She ground her heal into the floor, making a nervous grinding sound.
"I…" she sighed and brought a hand to her forehead. "You must forgive me. I don't understand what that's like. I'm very new to this, these life or death stakes. This pain…"
"It sucks," Jaune said. A simple statement. A true statement.
"It does…" Weiss trailed off awkwardly. "Oh, how did we get so off topic…"
"What was the original topic?"
"I was supposed to apologize."
"Ah."
The only sound for a few seconds was the tapping of Weiss's foot against the rooftop; a staccato, anxious rhythm.
"Well," Jaune said, "apology accepted."
"Right. Thank you." Weiss bowed slightly. "I'm glad we could overcome our impasse. I apologize for being so hostile for so long."
"Well to be fair, I didn't give you much of a reason to be nice to me. Especially at the start," he said before chuckling dryly.
His modest laugh let Weiss smile slightly. "Well, you were quite insufferable. I much prefer the current Jaune to the Jaune of several months ago."
"Me too, me too." He chuckled again. "I prefer the current Weiss, too."
"As do I," she said.
Then they both had the same sort of small smile on their face.
Weiss looked him in the eye, and she nodded. He nodded in return.
"Well," she said, "I did not expect our talk to go quite like this. Nevertheless, I'm quite glad we could have it."
"Same."
"However, I promised the others we would go the gym at noon and"– she quickly pulled out her scroll and checked the time –"I believe it's nearing that time."
"Guess it is."
"Indeed." Weiss pocketed her scroll and glanced at the entrance to the roof. "I suppose that I should be off now."
"Well, don't make me keep you," Jaune said with a nonchalant wave of the hand. "Go give Ruby some good company."
"I'll try my best," she said. "You haven't gotten the chance to talk to her yet since your dalliance yesterday, have you?"
"No, not in person," Jaune said. "Qrow threw me out last night and then dragged me out of bed this morning to beat me up."
Weiss chuckled at his misfortune, and Jaune didn't feel indignant towards her in the least.

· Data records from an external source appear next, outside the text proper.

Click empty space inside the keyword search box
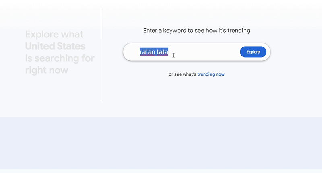This screenshot has width=322, height=173. pyautogui.click(x=205, y=52)
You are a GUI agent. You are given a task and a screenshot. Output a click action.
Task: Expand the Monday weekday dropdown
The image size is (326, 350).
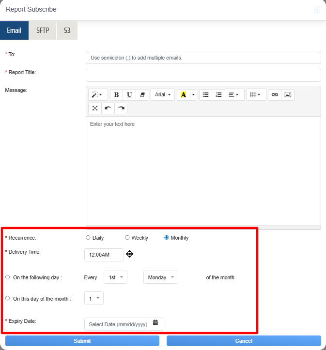[x=160, y=277]
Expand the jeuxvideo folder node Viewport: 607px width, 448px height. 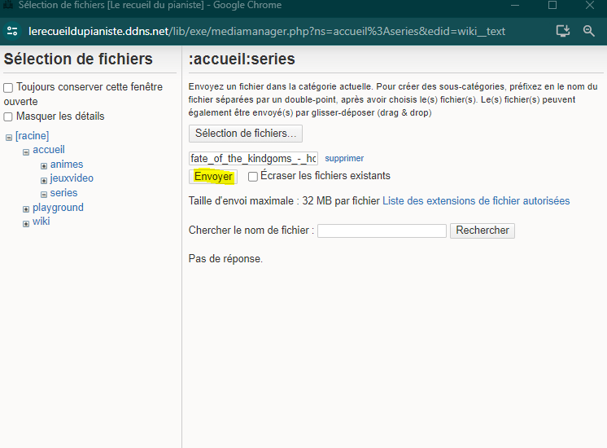[x=44, y=180]
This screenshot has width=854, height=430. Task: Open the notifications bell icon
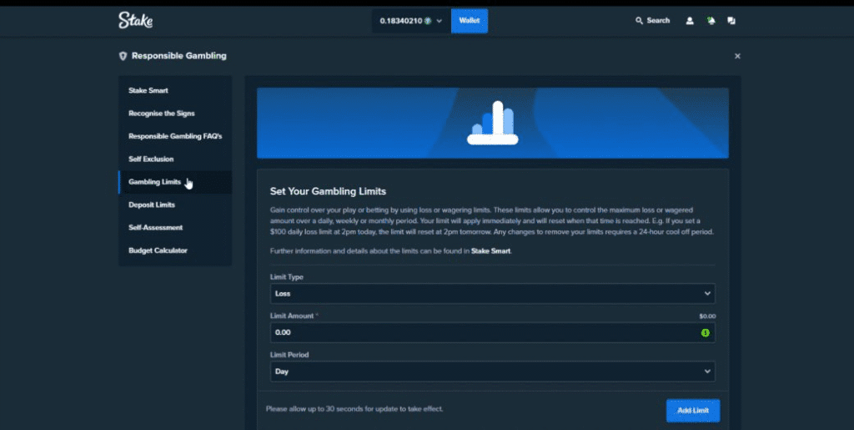point(711,21)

"But we texted a lot last night, stayed up later than we should have."
"Yes, I saw the light from her scroll above me," Weiss said. "I must say that last night was quite an awkward affair, what with Yang trying to lecture Ruby about her purity and so on."
"Yang scares me."
"Oh she should. She certainly scares me."
They chuckled again.
"For what it's worth, though," Weiss said, "I believe the two of you when you say it wasn't going to go anywhere."
"Yeah?"
"You're both far too cowardly for that."
Perhaps that should have offended Jaune, but it only made him scoff amicably.

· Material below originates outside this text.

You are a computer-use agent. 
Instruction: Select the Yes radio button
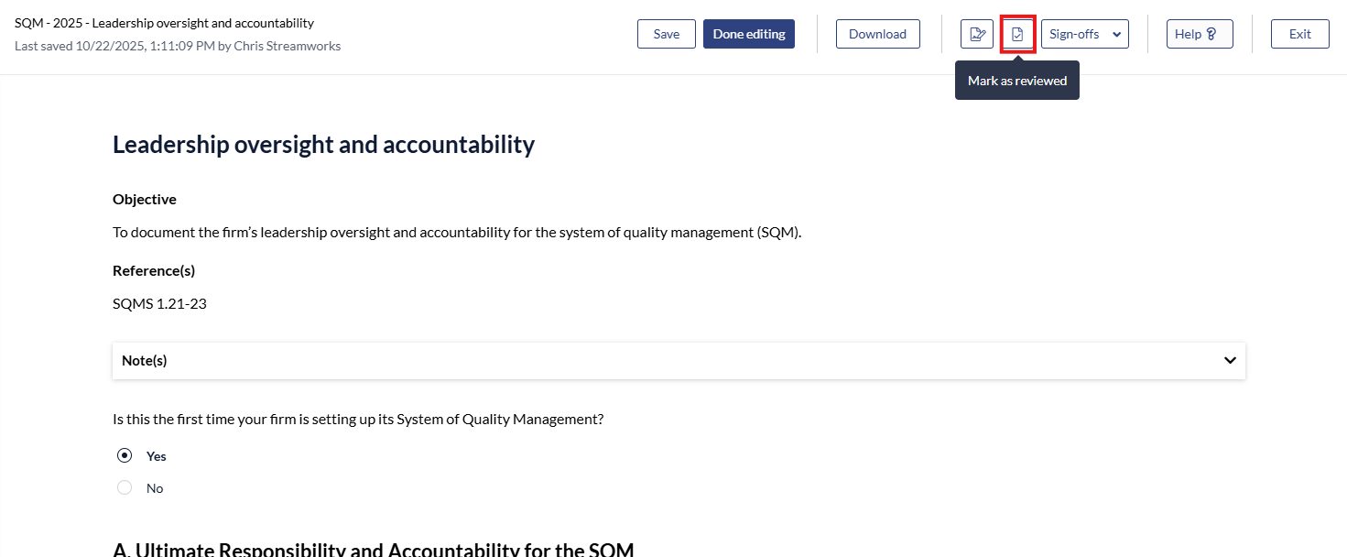click(x=125, y=455)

"Well, this has been pleasant, surprisingly so," Weiss said. She started to step away. "But I really must get on my way."
"Alright, tell Ruby hi for me."
Weiss nodded and said, "I will."
Then she left, and Jaune was alone.
After the door had shut behind her, he stayed up on the roof for a while. He paced around, reflecting on some of the things they had said. He eventually circled around and stood by the roof's edge, looking out over the Emerald Forest. It was then that the oddness of that occurrence, a real heart-to-heart between him and his enemy, really hit him.

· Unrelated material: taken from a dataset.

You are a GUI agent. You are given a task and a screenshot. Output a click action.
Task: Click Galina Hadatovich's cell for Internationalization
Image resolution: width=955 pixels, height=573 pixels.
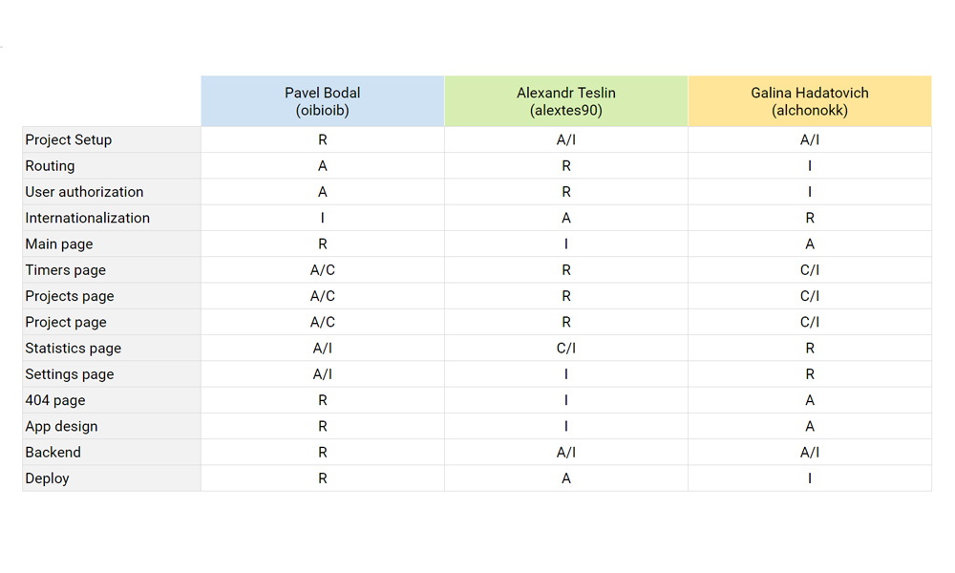coord(810,218)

"Huh," he mumbled. "Unexpected."
He tilted his head and looked into the Emerald Forest. It was an oddly contemplative, meditative sight. He stood there, in that quiet, reflective state of mind. Slowly, a smile crept to his face.
It quickly died, however, when a sudden gust got whipped up by the increasingly unpleasant weather. Winter was still going to be a good while yet, but the warmth in the air was already getting sapped away faster and faster and the light of the sun dimmed sooner and sooner with each passing day.
A chilly and unkind wind came along, and he went back inside.
Cinder Fall sat at her desk in her room in Beacon. There was nothing special going on. Some people might think that a woman wrapped up in villainous plans and nefarious deeds was working around the clock to prepare for the next act of evil. Such was not the case.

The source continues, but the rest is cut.